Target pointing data
···
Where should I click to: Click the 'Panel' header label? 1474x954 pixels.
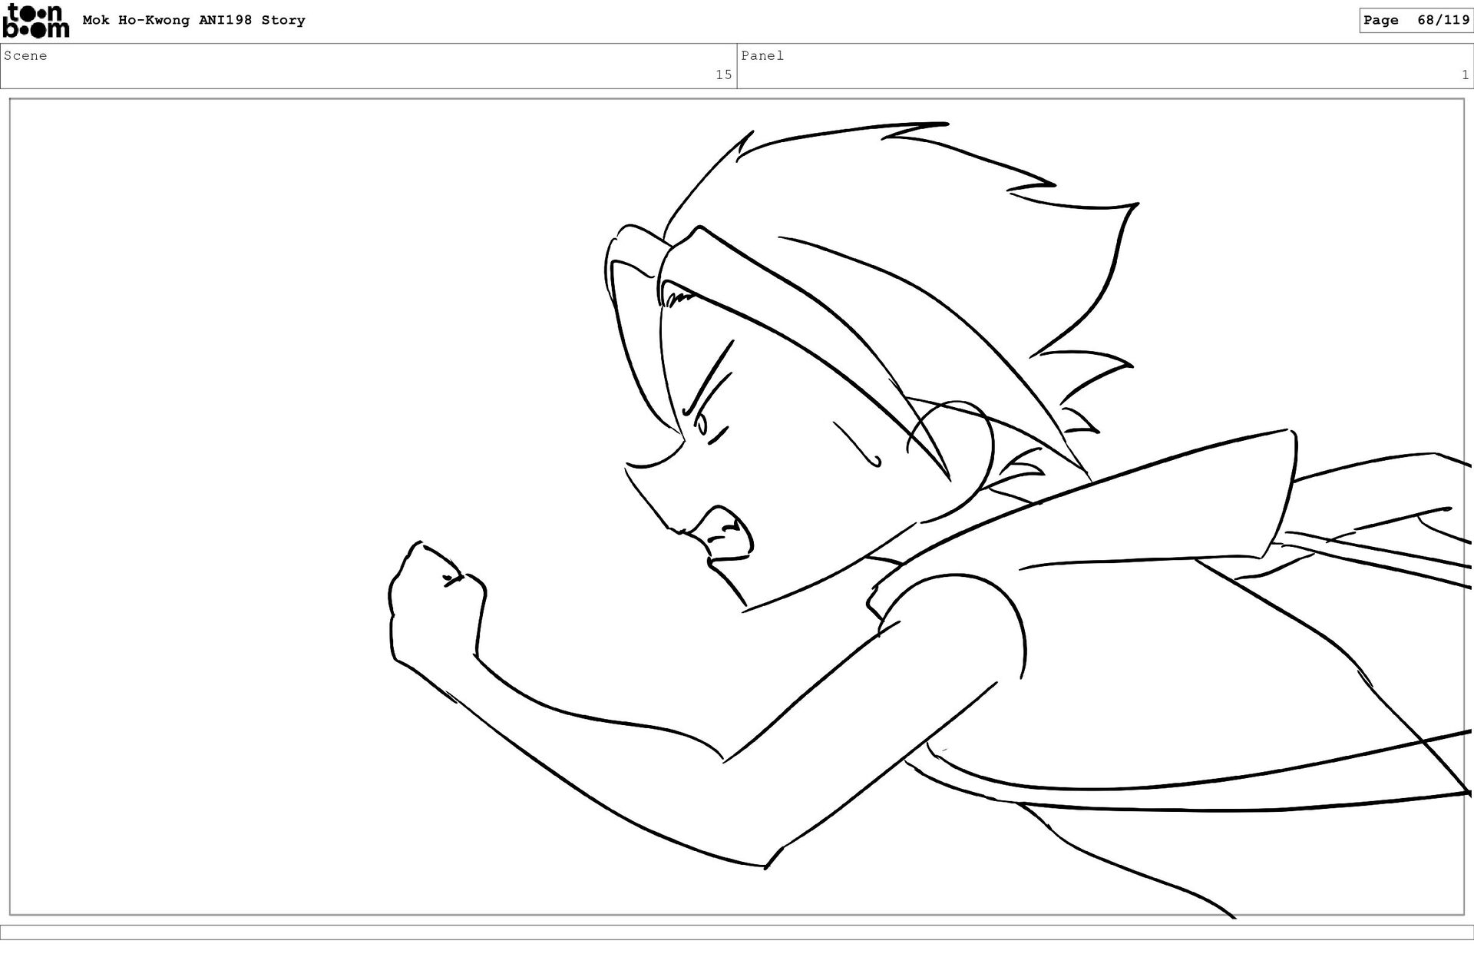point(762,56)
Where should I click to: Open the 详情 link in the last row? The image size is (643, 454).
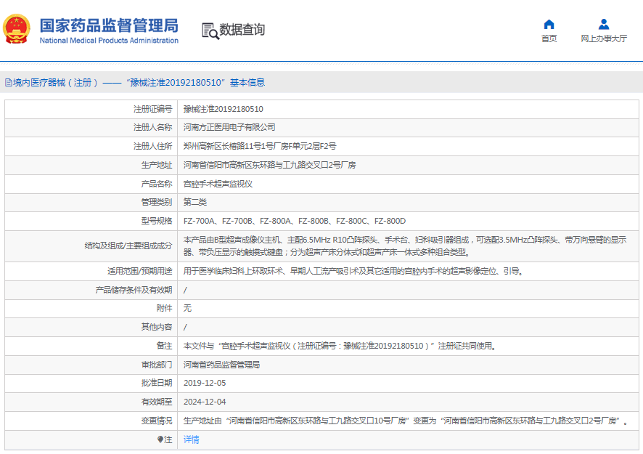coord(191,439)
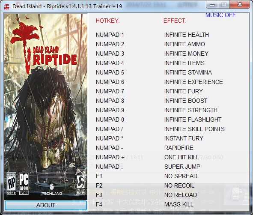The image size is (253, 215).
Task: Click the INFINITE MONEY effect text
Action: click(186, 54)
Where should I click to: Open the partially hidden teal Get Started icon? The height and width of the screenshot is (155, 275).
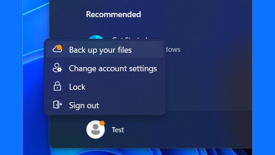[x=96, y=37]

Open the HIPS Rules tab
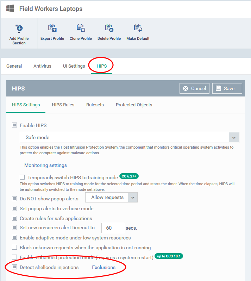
···
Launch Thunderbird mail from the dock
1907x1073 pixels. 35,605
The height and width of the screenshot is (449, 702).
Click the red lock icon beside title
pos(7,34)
···
Reproduce the lines from the one containing "Where should I click to: Click" through the one containing "Action: click(186, 54)", including both of those lines. Omit the pictures from your answer.

- _THE ANSWER_
Where should I click to: Click the 'Panel' header label? 1474x954 pixels.
point(762,56)
Where should I click to: Open the 详情 link in the last row? The image size is (643, 454).
coord(191,439)
The image size is (253, 215).
Task: Click the INFINITE MONEY effect text
Action: click(186, 54)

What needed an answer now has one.